Of course the result is not so effective. Plenty of cars have plenty of dents. I personally, have been involved in two bashings and I don’t even come to India that often.
And it’s not just the professional drivers who do it. I’ve been driven by people who in the normal course of life and business can be considered to be quite sane, pleasant and normal. And if you ask why do you honk your horn every three seconds they reply: “I don’t know.”
And there, ladies and gentlemen, lies the most powerful metaphor of what is going on in today’s media landscape. Hundreds of thousands of brands, all crawling over the marketplace, each one honking its little horn in an effort to make itself known.
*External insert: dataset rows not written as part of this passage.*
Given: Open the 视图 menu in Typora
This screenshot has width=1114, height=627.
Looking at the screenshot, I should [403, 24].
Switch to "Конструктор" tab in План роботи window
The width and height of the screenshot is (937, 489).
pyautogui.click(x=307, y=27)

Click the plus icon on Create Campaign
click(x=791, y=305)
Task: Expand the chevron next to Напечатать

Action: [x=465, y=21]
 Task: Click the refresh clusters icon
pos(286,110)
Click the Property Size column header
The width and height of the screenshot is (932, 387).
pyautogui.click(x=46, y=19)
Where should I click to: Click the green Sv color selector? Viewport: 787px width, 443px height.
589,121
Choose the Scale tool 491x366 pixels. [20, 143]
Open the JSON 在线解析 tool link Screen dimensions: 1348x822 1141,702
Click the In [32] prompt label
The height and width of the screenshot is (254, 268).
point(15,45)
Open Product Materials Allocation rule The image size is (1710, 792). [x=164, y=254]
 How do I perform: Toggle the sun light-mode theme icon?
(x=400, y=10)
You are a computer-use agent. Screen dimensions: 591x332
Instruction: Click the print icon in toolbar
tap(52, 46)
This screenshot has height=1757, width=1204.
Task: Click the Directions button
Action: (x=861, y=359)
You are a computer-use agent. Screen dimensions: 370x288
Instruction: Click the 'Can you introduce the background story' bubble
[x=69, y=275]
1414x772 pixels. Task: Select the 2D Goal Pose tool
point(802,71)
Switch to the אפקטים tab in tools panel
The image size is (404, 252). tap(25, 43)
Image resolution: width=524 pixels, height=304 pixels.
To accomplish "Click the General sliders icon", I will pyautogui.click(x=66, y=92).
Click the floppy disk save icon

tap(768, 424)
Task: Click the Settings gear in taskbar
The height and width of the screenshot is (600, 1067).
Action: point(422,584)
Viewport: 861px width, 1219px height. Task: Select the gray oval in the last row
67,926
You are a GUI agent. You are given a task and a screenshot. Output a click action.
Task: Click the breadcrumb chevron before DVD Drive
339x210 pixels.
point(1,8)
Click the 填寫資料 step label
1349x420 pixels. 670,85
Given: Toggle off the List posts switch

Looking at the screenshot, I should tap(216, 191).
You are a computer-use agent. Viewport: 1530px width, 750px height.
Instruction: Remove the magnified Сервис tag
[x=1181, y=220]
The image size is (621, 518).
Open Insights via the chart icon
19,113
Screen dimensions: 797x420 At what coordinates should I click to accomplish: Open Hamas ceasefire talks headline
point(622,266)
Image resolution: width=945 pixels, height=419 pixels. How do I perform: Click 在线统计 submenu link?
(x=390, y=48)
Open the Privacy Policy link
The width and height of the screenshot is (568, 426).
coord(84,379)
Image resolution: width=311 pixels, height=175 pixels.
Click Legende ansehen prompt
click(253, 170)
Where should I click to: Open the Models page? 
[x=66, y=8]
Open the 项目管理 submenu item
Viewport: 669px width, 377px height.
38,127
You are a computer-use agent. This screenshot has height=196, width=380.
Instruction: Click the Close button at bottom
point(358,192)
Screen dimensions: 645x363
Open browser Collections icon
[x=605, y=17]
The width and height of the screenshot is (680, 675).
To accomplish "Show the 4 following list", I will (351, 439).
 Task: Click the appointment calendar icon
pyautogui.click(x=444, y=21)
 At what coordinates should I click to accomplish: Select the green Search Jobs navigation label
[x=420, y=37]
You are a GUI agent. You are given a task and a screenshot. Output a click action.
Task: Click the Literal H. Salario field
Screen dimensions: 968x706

Each one, contributing to the drone that is so unpleasant that it literally forces people to try and block their senses by taking such actions as investing in personal video recorders.
And if you really probe and analyse their strategies you’ll see the answer to why they honk is “I don’t know why.”
If you are not doing something that makes you sound different to everybody else, you are just contributing to the noise. And you run the risk of being run over.
that’s mayhem. and slightly depressing.